O juiz Denilson Bandeira Coelho, da 20ª Vara do Trabalho de Brasília, indeferiu, nesta quinta-feira (20), o pedido de liminar apresentado pela Federação Nacional dos Bancos (Fenaban) e sete sindicatos patronais em ação de interdito proibitório de alcance nacional. A ação foi ajuizada contra a Confederação Nacional dos Trabalhadores do Ramo Financeiro (Contraf-CUT) e a Confederação Nacional dos Trabalhadores nas Empresas de Crédito (Contec).
As entidades patronais pediram a expedição de um mandado proibitório para impedir bloqueios, obstruções ou dificuldades de acesso a agências, centros administrativos e outros estabelecimentos bancários. Também solicitaram que fosse impedido o constrangimento ou a restrição ao ingresso de empregados que não aderissem à paralisação, além de clientes e usuários. O pedido previa multa de R$ 100 mil por estabelecimento e por ato de descumprimento.
A medida foi solicitada no contexto da paralisação nacional de 24 horas dos bancários, convocada para esta quinta-feira (20), durante a Campanha Nacional dos Bancários de 2026. Segundo a decisão, as entidades autoras apresentaram comunicações sindicais sobre a paralisação, notícias publicadas pelas entidades profissionais e registros fotográficos de atos realizados diante de agências e centros administrativos.
Competência
Ao analisar o caso, o magistrado reconheceu a competência da Justiça do Trabalho para processar e julgar a ação. Segundo o entendimento do juiz Denilson Bandeira Coelho, a pretensão possui natureza possessória, mas a ameaça à posse alegada pelas entidades patronais teria origem direta no exercício do direito de greve.
A decisão destaca que a abrangência nacional da paralisação não transforma a ação em dissídio coletivo de greve. Por isso, também não haveria razão para deslocar o processo para o Tribunal Regional do Trabalho da 10ª Região (TRT-10) ou para o Tribunal Superior do Trabalho (TST). No caso, o juiz considerou o Distrito Federal foro adequado para uma ação de alcance nacional.
No exame do pedido de urgência, o juiz concluiu que não havia elementos suficientes para justificar a expedição do mandado proibitório. A decisão explica que o interdito proibitório exige a demonstração de um justo receio de ameaça à posse. Não basta, segundo o magistrado, a existência de um conflito coletivo ou de uma greve. É necessária uma ameaça concreta, individualizada e atribuível às partes requeridas.

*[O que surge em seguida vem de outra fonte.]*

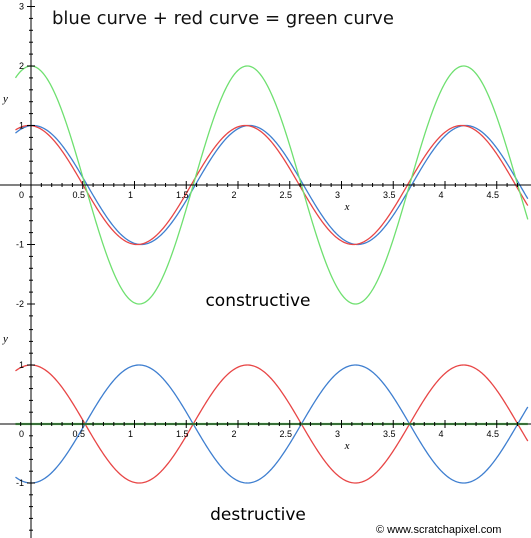 The height and width of the screenshot is (538, 531). What do you see at coordinates (258, 515) in the screenshot?
I see `destructive-caption: destructive` at bounding box center [258, 515].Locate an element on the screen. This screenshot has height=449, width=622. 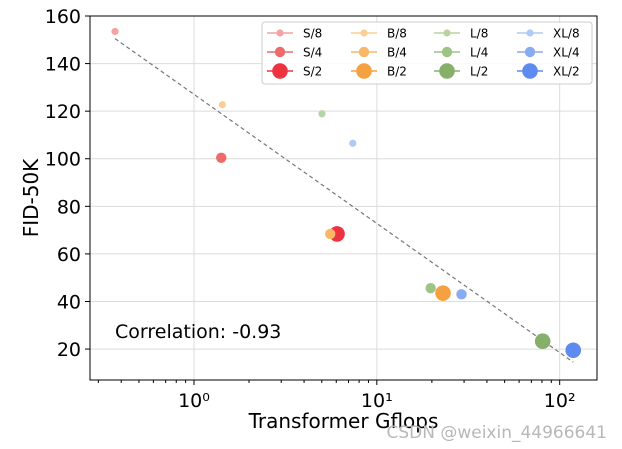
y-tick-label: 100 is located at coordinates (63, 160).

Para o juiz, os documentos apresentados pelas entidades patronais demonstravam a realização da paralisação, mas não comprovavam impedimentos físicos ao acesso às unidades bancárias. As orientações sindicais para que os trabalhadores aderissem ao movimento, deixassem de registrar o ponto ou não realizassem atendimentos foram consideradas medidas relacionadas à própria adesão à greve.
Direito de greve
O juiz também considerou que o fechamento de unidades provocado pela ausência de empregados que aderiram à paralisação é consequência própria do movimento grevista e, por si só, não caracteriza agressão à posse do empregador. Na decisão, o magistrado destacou ainda que as informações disponíveis sobre a paralisação indicavam atos de mobilização, orientação e diálogo com trabalhadores e usuários, sem registro, até aquele momento, de bloqueios físicos de portas, impedimento de entrada de empregados não aderentes, coação, confronto ou ameaça à segurança das unidades bancárias.
Nesse contexto, o juiz entendeu que o risco apontado pelas entidades patronais era hipotético, enquanto a concessão da liminar, nos termos solicitados, poderia produzir efeito de restrição sobre o exercício regular do direito de greve em todo o país. A ponderação, segundo a decisão, deveria favorecer a preservação desse direito fundamental e a instauração do contraditório.
O pedido subsidiário para que a ação fosse recebida como tutela provisória de urgência também foi rejeitado. Segundo o juiz Denilson Bandeira Coelho, não estavam presentes elementos suficientes para demonstrar a probabilidade do direito alegado. Com isso, a liminar foi indeferida. O magistrado ressaltou, porém, que a decisão não autoriza eventuais excessos durante o exercício do direito de greve.
O pedido poderá ser reavaliado caso sejam apresentadas provas concretas, individualizadas e atuais de bloqueio de acesso, impedimento de ingresso de empregados não aderentes, violência, ameaça ou dano ao patrimônio das instituições representadas pelas entidades autoras. O juiz determinou ainda que a Contraf-CUT e a Contec também sejam citadas na ação para que, se tiverem interesse, apresentem contestação contra a presente ação no prazo de 15 dias.